Record list.
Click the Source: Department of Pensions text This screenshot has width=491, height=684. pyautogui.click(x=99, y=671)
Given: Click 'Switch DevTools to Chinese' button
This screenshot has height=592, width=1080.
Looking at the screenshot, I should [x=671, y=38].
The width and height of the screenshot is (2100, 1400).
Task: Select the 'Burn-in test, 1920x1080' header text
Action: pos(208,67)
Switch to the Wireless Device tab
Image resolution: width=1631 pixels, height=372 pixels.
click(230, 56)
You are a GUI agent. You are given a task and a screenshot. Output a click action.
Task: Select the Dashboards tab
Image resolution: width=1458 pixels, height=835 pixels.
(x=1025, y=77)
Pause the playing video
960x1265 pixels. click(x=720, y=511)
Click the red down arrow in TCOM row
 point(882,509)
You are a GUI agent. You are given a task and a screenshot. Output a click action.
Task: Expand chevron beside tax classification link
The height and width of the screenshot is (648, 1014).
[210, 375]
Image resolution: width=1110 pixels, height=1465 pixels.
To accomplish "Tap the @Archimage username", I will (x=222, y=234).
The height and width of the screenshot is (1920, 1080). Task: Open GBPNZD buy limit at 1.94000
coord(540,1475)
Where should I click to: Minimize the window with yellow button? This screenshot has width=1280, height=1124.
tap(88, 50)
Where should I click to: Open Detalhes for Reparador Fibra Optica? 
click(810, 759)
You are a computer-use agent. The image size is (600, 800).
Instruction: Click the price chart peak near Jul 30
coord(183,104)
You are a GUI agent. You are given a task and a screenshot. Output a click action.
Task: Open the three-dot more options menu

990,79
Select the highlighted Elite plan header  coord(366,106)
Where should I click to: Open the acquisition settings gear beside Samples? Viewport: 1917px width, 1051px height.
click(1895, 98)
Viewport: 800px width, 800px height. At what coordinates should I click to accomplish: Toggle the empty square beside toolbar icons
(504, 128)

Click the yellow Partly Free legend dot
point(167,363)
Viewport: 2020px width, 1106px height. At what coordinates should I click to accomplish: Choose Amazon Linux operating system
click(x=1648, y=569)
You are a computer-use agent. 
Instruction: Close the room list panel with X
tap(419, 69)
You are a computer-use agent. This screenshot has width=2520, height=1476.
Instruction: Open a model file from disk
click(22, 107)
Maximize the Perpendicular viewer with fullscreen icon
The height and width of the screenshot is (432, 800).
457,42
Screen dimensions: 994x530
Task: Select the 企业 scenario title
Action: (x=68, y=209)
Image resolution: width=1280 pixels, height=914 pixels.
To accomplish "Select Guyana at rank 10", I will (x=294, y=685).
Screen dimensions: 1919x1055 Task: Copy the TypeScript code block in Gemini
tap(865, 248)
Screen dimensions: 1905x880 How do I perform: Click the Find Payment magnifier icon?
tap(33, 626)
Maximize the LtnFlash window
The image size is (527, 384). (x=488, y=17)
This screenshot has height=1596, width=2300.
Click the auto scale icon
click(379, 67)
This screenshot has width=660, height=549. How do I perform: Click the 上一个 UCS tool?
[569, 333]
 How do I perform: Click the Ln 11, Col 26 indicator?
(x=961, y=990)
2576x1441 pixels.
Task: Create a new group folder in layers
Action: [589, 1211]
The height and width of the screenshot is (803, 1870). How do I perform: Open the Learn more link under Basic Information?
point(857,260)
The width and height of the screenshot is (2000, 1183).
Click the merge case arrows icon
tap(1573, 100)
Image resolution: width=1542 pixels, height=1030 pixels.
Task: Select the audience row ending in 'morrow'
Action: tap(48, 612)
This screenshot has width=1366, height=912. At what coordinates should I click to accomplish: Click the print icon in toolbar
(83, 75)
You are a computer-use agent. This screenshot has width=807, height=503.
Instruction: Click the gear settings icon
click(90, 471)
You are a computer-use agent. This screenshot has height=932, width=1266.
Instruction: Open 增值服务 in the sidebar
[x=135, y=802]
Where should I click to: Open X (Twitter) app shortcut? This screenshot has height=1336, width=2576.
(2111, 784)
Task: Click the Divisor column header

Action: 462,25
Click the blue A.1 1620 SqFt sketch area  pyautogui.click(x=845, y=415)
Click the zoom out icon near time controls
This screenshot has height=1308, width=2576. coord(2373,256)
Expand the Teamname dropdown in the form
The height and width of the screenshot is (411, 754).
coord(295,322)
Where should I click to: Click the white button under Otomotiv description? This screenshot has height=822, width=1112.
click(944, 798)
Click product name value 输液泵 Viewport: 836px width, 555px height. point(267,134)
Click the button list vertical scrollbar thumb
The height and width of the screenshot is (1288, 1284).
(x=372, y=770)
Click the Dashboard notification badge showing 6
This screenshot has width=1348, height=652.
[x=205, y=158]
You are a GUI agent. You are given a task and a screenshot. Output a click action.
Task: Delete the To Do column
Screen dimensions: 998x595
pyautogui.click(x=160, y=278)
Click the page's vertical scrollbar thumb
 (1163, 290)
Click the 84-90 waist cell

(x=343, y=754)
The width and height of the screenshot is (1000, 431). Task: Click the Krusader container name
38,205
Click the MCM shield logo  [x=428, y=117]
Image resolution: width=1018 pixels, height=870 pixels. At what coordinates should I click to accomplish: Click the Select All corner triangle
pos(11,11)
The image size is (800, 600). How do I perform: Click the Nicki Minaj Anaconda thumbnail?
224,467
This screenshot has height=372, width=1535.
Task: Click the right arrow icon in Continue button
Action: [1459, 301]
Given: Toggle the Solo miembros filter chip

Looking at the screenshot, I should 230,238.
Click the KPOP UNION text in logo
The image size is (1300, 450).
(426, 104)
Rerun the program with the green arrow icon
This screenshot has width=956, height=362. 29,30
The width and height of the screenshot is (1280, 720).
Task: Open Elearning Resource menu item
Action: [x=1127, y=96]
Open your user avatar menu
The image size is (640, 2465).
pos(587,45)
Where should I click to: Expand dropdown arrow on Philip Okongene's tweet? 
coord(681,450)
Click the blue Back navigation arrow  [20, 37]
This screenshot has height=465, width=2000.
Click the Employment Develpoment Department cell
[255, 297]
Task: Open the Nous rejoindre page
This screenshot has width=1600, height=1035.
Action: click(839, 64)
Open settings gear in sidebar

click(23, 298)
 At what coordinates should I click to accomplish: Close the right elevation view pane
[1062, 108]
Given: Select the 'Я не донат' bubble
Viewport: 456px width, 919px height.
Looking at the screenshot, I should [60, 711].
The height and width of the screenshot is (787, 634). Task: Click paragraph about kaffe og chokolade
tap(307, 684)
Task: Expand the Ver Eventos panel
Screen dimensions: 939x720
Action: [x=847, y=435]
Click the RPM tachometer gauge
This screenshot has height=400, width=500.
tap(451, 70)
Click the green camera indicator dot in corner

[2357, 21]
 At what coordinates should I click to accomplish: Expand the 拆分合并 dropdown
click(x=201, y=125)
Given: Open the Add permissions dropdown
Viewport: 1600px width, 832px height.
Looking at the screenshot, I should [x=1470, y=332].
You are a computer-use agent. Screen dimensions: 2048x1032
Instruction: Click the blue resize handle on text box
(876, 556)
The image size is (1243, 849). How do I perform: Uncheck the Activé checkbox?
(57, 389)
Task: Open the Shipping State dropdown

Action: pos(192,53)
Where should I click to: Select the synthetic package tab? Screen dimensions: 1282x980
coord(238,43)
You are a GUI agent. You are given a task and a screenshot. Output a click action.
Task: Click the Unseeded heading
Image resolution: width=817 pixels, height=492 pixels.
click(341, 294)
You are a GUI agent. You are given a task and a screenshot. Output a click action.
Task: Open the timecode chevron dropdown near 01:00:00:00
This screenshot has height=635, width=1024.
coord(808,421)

What needs to be done. List every line of the rows above that contains the word "gear".

Correct answer.
Where should I click to: Open the acquisition settings gear beside Samples? Viewport: 1917px width, 1051px height.
Instruction: Click the gear settings icon
Open settings gear in sidebar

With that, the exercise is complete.